鑑定士と顔のない依頼人 (監督:ジュゼッペ・トルナトーレ 2013年イタリア映画)

  • 美術品鑑定士が決して姿を見せない女依頼人に翻弄される、というお話です。
  • 鑑定士の名はヴァージル(ジェフリー・ラッシュ)。美術界ではその名を知らぬ者のいない名うての鑑定人であり、美術品が所狭しと置かれた豪奢な邸宅で優雅な生活をしている男であると同時に、どこにいても決して手袋を外さないという神経症的な潔癖さと、女性が苦手なばかりに初老となった今でも独身のまま、という人物設定。
  • そんな彼の喜びは、膨大な数の美女の描かれた絵画の並ぶ秘密の部屋に一人腰を落ち着け、それを舐めるように眺め渡す時。若干倒錯しています。
  • さらに彼は、友人である元画家のビリー(ドナルド・サザーランド)と組んで、オークションを都合良く操作し名画を自分のものにする、というアンモラルな側面もあります。
  • そんな彼にある日、資産家の両親が遺した、屋敷一杯に並ぶ美術品を鑑定してほしいと若い女からの依頼が来る。しかしヴァージルが屋敷を訪ねるも、依頼人の女クレア(シルヴィア・フークス)はああだこうだと理由を付け決して姿を現さない。
  • 「なんじゃいこの女!」と憤慨するヴァージルでしたが、次第にクレアに興味を抱き、そしてクレアがとあるトラウマにより対人・高所恐怖症になったことを知り、その興味は恋へと変わってゆくんです。こうして鑑定士と顔のない依頼人の奇妙な関係が始まりますが、それは意外な展開を見せるんですね。
  • 要するに2次元大好き童貞独身君がややこしいメンヘラ女に引っ掛かって地獄の業火に焼かれる、という映画なんですね!
  • ともあれ、これはこの映画を思いっきり単純に薄っぺらく言ったらこうなる、ということです。実際は観ていて一筋縄にはいかない奇妙な不安定さ、落としどころをどこに持って行こうとしているのか判然としないキリキリとした不安感が全編を覆っていて、最後まで目が離せないんです。

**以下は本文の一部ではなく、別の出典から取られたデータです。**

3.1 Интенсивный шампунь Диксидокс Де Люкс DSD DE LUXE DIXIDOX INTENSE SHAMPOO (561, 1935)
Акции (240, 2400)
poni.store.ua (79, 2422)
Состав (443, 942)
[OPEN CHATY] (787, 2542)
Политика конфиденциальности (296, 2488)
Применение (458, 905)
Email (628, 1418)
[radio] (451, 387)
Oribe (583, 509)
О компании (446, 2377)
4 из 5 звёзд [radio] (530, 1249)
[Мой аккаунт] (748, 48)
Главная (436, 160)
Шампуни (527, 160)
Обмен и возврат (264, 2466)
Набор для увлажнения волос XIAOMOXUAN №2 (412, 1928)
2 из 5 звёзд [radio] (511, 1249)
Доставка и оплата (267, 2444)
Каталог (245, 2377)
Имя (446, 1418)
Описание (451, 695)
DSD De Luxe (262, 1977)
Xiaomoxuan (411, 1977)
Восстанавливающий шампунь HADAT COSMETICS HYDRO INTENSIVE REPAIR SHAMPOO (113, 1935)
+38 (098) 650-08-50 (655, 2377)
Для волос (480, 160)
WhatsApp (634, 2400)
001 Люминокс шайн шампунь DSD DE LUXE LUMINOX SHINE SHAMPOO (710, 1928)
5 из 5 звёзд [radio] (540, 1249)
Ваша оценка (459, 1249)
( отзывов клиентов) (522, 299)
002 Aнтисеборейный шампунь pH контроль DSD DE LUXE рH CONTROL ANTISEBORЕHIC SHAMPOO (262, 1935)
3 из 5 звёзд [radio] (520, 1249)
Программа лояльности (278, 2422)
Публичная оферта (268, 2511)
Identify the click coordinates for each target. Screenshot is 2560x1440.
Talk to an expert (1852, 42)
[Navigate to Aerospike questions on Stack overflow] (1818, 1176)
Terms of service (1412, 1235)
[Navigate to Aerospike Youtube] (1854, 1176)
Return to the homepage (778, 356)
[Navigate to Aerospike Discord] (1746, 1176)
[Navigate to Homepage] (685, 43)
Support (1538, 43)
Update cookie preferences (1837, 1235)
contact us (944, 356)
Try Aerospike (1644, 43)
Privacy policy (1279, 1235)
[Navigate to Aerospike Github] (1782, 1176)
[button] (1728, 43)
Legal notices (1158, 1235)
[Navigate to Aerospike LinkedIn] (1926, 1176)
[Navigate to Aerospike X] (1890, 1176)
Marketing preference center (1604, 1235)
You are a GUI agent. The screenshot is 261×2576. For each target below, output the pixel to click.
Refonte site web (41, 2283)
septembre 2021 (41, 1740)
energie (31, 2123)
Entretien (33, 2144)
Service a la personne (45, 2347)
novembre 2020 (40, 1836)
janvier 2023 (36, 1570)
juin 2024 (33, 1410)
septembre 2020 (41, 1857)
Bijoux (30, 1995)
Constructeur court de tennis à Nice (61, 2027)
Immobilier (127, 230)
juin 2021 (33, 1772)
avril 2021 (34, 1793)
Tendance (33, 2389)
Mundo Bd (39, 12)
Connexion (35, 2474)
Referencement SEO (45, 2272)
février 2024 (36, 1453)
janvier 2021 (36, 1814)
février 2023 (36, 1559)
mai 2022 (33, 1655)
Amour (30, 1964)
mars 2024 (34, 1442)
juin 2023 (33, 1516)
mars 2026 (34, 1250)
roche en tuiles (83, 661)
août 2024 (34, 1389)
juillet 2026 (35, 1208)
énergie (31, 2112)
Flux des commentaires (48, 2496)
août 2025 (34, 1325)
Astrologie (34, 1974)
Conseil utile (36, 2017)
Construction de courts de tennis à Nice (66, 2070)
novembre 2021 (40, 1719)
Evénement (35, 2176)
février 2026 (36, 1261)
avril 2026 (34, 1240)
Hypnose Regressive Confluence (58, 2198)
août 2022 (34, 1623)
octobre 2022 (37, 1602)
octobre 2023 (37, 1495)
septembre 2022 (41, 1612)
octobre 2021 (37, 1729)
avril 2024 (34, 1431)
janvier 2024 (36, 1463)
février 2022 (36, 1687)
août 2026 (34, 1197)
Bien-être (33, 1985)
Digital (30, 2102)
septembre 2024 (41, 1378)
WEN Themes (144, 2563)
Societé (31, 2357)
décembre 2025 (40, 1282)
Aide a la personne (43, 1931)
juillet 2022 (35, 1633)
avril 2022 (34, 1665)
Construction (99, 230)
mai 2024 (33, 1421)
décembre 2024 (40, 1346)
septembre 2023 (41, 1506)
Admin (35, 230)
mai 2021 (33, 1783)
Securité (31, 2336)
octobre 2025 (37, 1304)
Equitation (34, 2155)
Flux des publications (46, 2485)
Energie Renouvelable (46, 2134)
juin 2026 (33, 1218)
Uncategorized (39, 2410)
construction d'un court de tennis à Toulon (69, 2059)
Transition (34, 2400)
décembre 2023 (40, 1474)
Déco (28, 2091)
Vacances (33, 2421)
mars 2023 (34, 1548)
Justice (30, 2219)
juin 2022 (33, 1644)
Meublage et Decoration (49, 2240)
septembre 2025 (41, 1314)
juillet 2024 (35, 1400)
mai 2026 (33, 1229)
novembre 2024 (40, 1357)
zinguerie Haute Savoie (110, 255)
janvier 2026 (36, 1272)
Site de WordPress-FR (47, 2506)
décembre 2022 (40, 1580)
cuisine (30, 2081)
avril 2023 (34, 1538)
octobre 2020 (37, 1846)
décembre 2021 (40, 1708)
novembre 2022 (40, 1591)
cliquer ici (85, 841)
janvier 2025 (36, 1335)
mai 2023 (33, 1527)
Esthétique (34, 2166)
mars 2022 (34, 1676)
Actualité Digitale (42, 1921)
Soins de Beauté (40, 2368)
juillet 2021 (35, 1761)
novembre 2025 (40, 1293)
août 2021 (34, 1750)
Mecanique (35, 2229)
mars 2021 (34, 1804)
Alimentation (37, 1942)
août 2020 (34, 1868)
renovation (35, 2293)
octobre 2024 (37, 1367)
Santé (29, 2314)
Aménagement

  • 物語はミステリアスに進行しますがミステリー映画という訳ではなく、サスペンスはあってもサスペンス映画ではなく、ある種の犯罪は描かれますが犯罪映画というわけではないんですね。じゃあなにかといったらやはり愛についての映画だ、としか言えないんですよ。
  • そしてその愛にしても、二人が結ばれたヨカッタヨカッタ!でも、やっぱり破局したザマミロメシウマ!でもなく、苦く物悲しく、そして相当イビツで残酷なものなんですね。
  • 物語は美術品鑑定を扱っていることから、その美術品が真作か贋作なのか、ということが取り沙汰されるシーンがあります。そして例えそれが贋作だとしても、美術品としての価値はそれなりにある、ということが語られます。
  • それが真実であったとしても、結果的に嘘であったとしても、高揚と至福の中にあったその時、ヴァージルにとっては紛れもなく愛であることは確かだった。それでは愛というのはいったい何なのだろうか?そしてまた、人は見たいものを見て、見たくないものは見ない、そういった存在なのではないか?それが最も幸福だった時があれば、その時こそが真実だと言えるのではないか?
  • まあ、お金払ってキャバクラ嬢に鼻の下伸ばして至福の時を得ていたとして、それは相手が水商売だからみんな嘘!みんな空しい!と一概には言い切れない、そんな男のアンビバレンツとでもいいましょうか。
  • すいません、またもや思いっきり単純に薄っぺらく言ってしまいましたが、全体的に非常に芳醇な映像描写と、様々な解釈をもたらす物語構成を成す作品として、これは実に堪能させられましたね。